The data
Start of Block
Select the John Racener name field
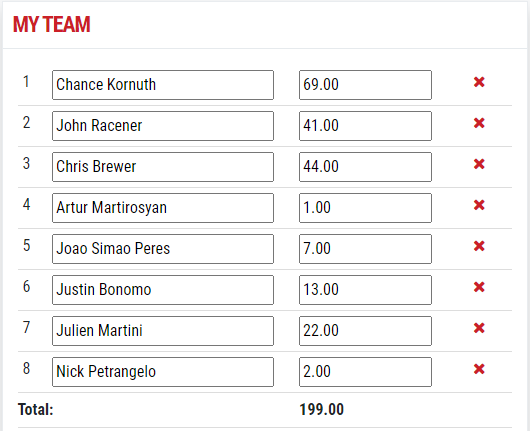 point(163,126)
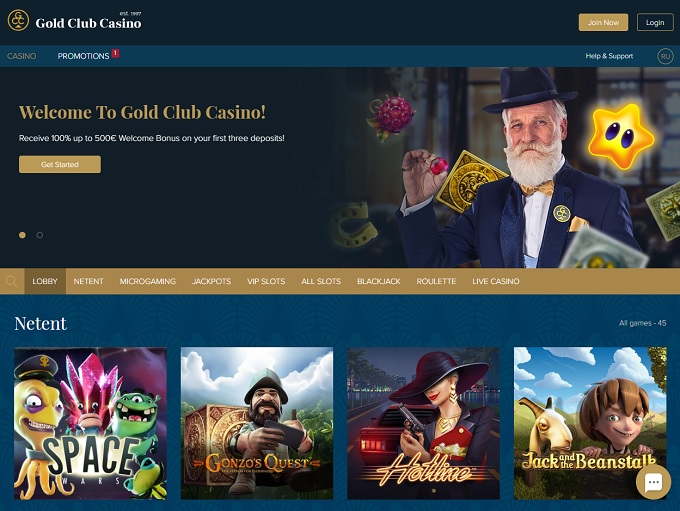Open the Space Wars game thumbnail

coord(90,423)

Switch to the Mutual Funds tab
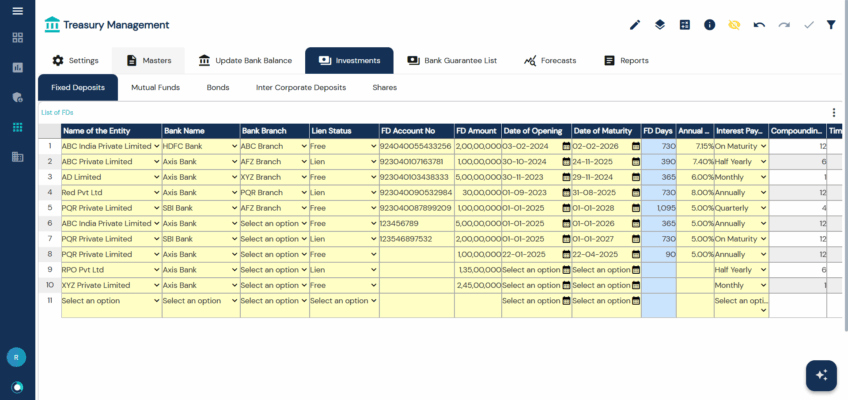tap(155, 88)
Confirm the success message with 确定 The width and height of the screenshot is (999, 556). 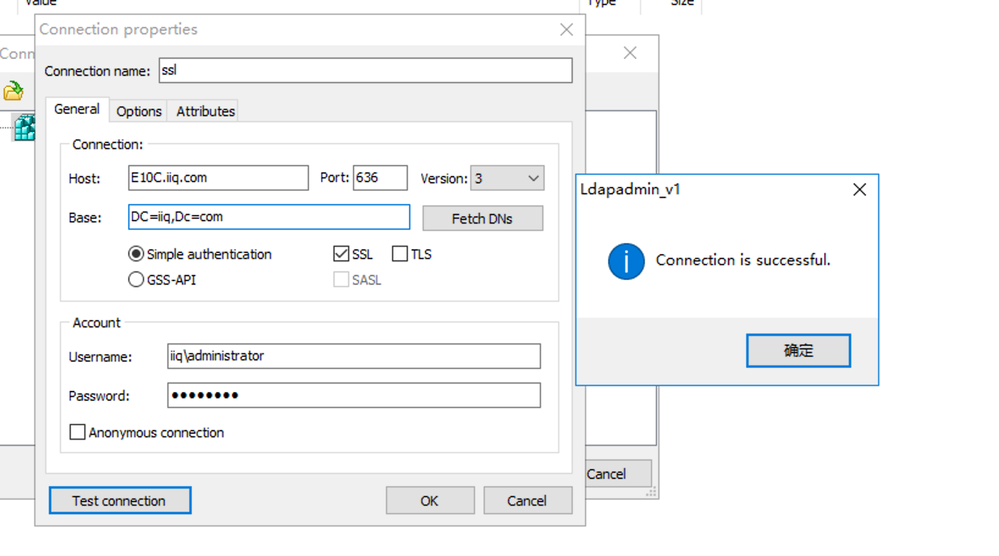click(x=798, y=351)
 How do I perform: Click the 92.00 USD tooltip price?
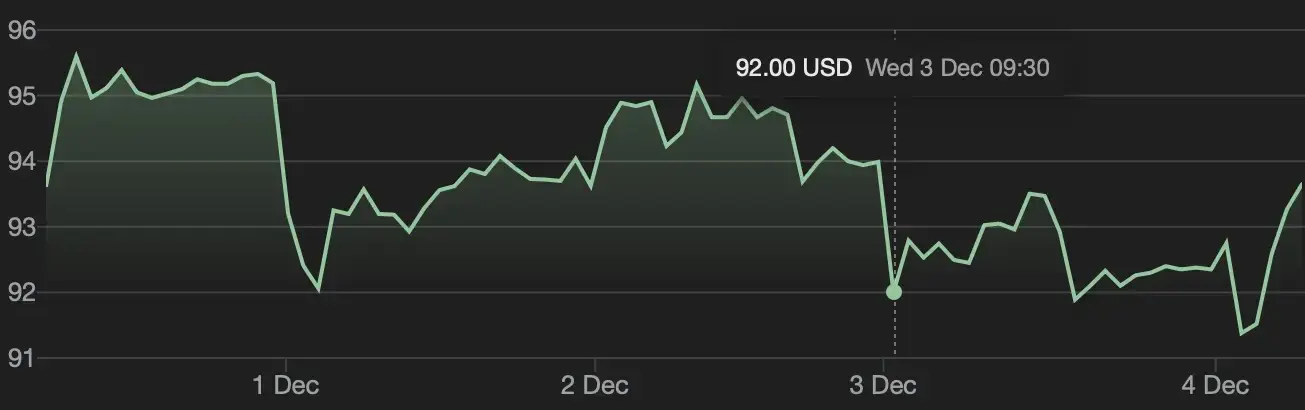point(793,68)
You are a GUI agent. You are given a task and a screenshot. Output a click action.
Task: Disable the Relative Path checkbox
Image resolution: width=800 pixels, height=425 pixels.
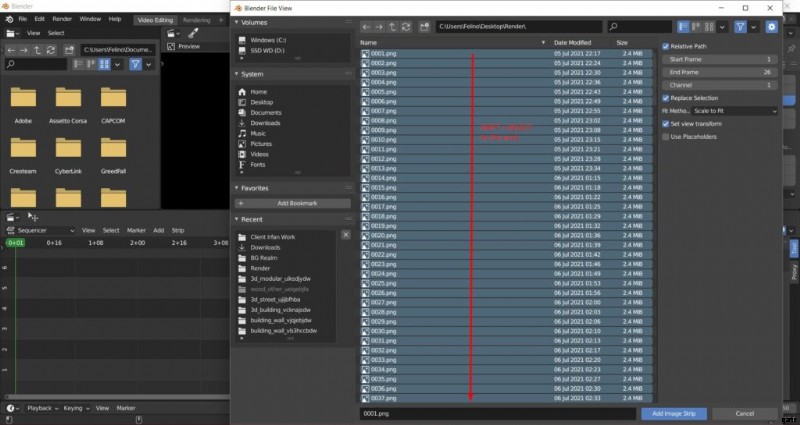coord(667,46)
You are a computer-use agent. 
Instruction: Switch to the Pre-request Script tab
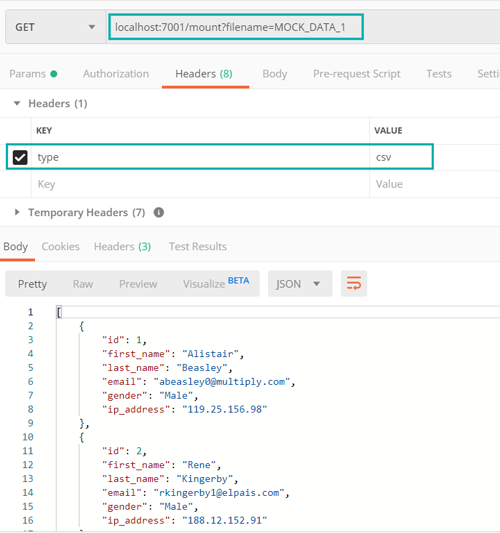357,74
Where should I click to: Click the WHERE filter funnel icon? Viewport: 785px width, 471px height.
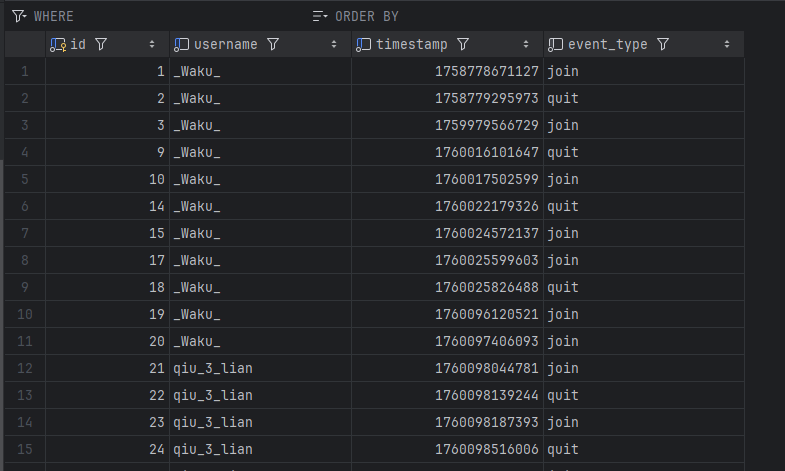tap(18, 16)
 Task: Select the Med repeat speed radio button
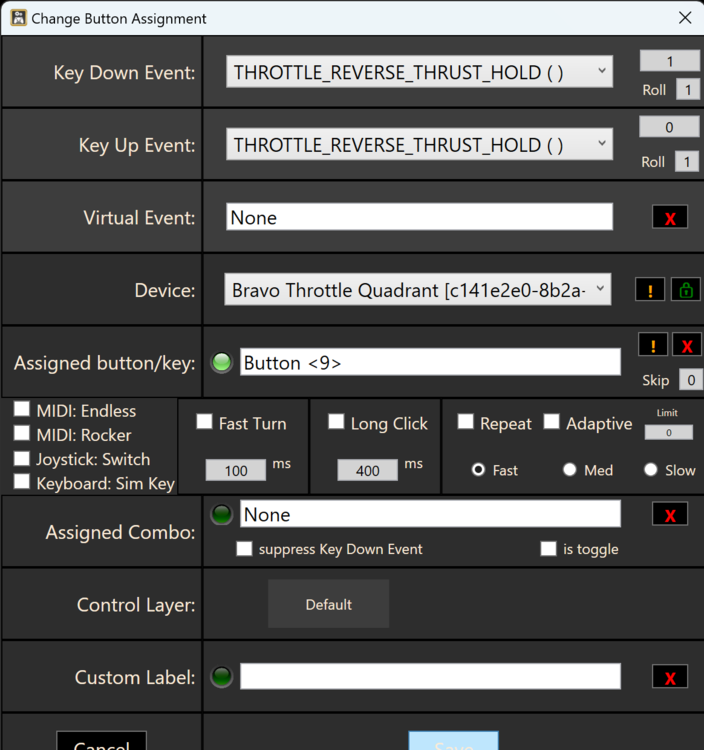(570, 470)
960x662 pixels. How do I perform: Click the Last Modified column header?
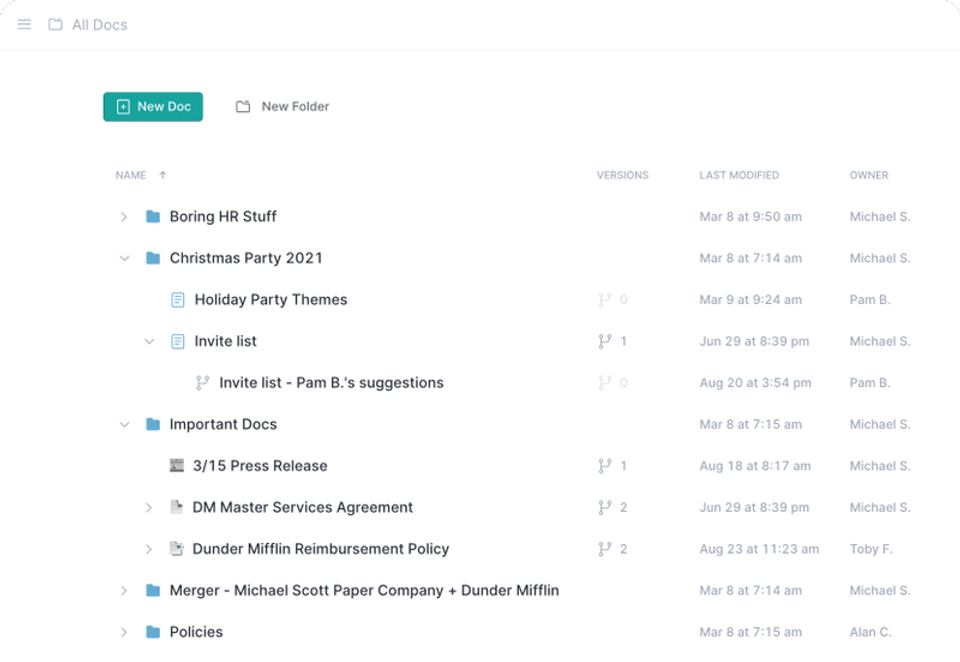[738, 175]
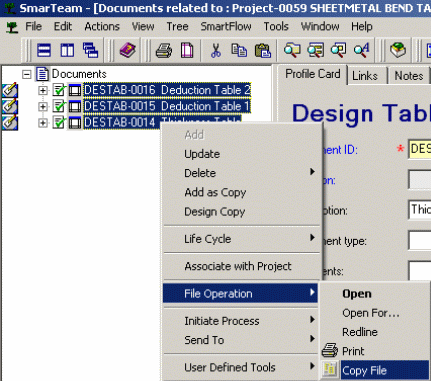
Task: Click the purple help book icon
Action: coord(127,51)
End of Block
Among the lines of the material, find those holding the word "agent" and return them.

You are a GUI agent. You are given a task and a screenshot. Output a click action.
You are a computer-use agent. 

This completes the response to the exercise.